The agricultural technical efficiency and food security nexus
FAO Agricultural Development Economics Working Paper, No. 23-07.
Food insecurity is one of the world’s greatest challenges and there is still a strong debate on which structural strategies should be adopted to cope with it. In sub-Saharan Africa food insecurity is accompanied by very poor technical efficiency of farmers, particularly smallholders, resulting in below potential agricultural profits. The food security and technical efficiency challenges can be tackled with some common solutions: this paper studies the relation between agricultural technical efficiency and food insecurity in Nigeria using a two-step approach.
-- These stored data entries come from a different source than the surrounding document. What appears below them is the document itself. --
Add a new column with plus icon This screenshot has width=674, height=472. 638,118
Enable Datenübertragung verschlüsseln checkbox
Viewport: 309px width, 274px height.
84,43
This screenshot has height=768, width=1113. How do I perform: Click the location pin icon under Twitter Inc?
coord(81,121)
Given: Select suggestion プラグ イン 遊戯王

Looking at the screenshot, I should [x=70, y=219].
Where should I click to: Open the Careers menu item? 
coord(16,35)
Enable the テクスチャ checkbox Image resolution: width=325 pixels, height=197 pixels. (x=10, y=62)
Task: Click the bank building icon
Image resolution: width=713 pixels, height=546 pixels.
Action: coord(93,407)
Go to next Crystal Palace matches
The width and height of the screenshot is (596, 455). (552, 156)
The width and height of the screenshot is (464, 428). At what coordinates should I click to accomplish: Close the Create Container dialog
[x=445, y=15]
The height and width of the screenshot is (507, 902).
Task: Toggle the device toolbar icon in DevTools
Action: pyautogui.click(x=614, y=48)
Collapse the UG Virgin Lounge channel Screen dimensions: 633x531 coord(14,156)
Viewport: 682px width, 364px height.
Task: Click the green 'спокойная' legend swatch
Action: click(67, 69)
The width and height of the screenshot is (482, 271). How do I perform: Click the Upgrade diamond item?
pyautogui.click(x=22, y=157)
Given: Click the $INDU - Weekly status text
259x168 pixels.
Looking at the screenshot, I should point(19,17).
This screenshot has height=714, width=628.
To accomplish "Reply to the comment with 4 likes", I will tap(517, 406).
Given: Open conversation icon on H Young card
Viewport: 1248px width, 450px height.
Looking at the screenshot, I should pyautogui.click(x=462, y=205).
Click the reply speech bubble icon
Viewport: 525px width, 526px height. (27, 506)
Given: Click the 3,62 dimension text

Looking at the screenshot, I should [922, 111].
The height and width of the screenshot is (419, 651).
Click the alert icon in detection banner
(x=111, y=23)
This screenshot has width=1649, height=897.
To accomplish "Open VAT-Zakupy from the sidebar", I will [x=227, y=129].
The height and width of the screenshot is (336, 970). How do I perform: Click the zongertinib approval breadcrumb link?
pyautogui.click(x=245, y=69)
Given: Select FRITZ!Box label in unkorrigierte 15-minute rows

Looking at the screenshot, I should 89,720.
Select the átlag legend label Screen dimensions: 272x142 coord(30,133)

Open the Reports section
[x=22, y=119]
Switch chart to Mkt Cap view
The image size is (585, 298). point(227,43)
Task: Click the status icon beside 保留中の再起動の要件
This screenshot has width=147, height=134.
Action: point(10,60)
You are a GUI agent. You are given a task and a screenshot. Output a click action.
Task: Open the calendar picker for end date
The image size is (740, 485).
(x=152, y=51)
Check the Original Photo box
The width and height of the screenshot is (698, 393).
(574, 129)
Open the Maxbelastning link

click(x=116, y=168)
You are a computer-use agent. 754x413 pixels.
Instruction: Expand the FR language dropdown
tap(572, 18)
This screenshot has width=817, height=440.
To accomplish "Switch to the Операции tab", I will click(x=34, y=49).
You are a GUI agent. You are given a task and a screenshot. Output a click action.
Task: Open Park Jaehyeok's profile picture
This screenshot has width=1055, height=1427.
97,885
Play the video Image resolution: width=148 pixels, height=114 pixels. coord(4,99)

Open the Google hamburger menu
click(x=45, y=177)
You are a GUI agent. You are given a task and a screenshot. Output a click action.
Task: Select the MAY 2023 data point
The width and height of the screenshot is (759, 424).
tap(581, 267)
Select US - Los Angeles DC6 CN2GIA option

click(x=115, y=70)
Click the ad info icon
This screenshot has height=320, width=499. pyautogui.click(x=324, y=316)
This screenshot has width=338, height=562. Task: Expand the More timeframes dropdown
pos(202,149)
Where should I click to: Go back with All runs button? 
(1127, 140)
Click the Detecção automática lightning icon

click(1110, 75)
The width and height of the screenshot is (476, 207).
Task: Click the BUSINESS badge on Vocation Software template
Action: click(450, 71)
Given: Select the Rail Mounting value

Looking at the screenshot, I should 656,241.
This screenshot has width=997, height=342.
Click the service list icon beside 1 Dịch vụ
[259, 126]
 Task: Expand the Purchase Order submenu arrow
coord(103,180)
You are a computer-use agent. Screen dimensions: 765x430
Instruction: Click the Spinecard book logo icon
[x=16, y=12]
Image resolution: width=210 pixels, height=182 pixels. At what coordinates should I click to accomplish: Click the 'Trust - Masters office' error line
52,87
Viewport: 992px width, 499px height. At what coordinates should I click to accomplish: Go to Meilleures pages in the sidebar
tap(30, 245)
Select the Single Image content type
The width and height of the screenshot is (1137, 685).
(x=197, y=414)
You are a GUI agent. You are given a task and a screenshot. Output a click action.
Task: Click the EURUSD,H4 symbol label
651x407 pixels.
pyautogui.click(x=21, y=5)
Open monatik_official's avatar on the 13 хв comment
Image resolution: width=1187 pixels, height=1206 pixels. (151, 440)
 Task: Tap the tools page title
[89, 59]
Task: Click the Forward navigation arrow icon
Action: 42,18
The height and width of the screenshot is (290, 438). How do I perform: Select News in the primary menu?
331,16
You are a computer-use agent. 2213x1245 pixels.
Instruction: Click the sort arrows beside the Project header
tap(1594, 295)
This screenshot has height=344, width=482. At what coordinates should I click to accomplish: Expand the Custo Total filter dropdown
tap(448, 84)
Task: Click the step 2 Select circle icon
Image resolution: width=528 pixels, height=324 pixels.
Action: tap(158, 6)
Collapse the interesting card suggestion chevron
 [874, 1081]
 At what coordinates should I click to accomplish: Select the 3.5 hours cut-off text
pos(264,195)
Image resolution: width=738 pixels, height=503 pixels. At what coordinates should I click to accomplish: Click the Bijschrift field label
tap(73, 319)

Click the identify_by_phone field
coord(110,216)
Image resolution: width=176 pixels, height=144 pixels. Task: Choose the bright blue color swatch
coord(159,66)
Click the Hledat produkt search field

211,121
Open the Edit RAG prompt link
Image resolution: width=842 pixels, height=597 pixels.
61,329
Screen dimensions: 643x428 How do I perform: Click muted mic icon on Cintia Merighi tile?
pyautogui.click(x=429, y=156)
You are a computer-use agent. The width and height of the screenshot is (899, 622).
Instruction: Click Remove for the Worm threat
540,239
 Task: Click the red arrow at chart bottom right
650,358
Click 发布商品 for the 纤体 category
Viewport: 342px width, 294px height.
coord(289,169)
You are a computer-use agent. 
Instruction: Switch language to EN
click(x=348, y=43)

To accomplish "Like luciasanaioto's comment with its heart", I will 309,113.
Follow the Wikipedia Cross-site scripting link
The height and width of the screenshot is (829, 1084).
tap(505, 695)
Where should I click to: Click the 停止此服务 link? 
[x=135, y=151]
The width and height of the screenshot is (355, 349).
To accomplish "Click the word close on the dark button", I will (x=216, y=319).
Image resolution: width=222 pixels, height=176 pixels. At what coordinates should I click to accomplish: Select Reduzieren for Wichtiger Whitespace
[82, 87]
It first estimates farmers’ technical efficiency, employing a profit stochastic frontier framework on three waves of Nigeria’s General Household Survey between 2010 and 2016. Then, it assesses the impact of these estimates on mild, moderate and severe measures of food insecurity at the province level, thanks to both probit and biprobit models with a rich set of covariates, including demographic, economic, agricultural and geographic characteristics. The results suggest that technical efficiency improvements are particularly effective in reducing the more severe types of food insecurity: an increase by 1 percent in technical efficiency reduces moderate (severe) food insecurity by 0.40 (0.45) percent. Therefore, policies aimed at improving farmers’ technical efficiency can also have a strong impact on reducing food insecurity.